- _DESCRIPTION OF THE TASK_
Copy the listing below word for word, from the line with "Open the README.md file link" through the line with "point(187,134)", including both of those lines. Omit the pictures from your copy.

- _INFORMATION GIVEN_
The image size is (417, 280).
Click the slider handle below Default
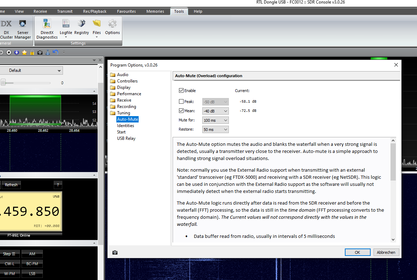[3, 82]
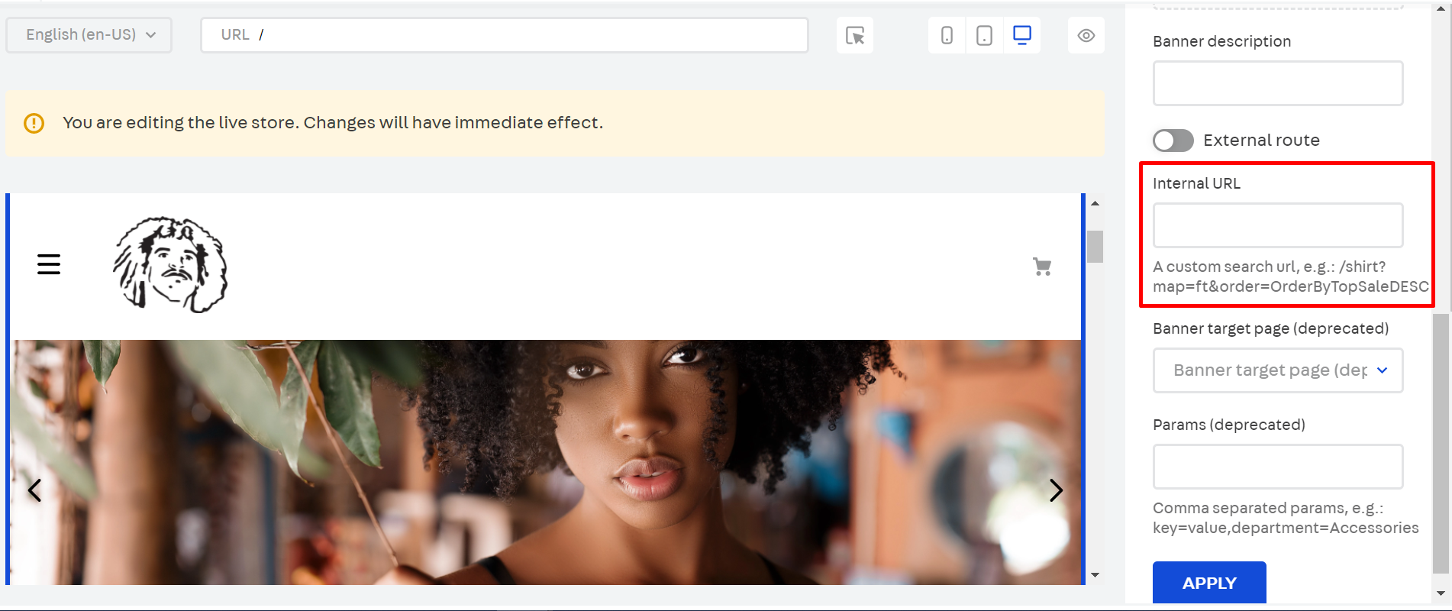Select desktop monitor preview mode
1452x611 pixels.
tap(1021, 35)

...

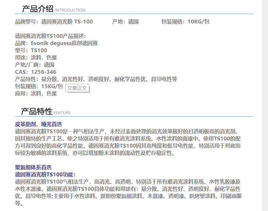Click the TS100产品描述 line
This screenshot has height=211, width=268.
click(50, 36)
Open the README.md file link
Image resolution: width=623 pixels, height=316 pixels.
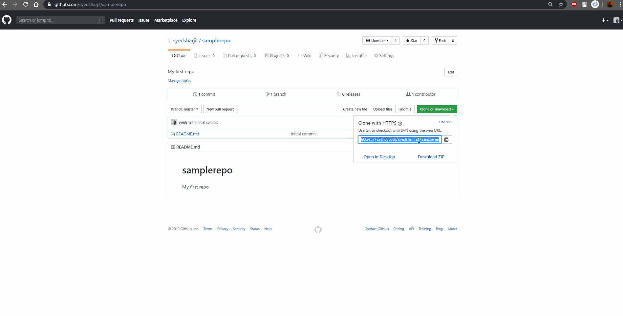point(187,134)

- _SOLUTION_
Open the README.md file link
Image resolution: width=623 pixels, height=316 pixels.
point(187,134)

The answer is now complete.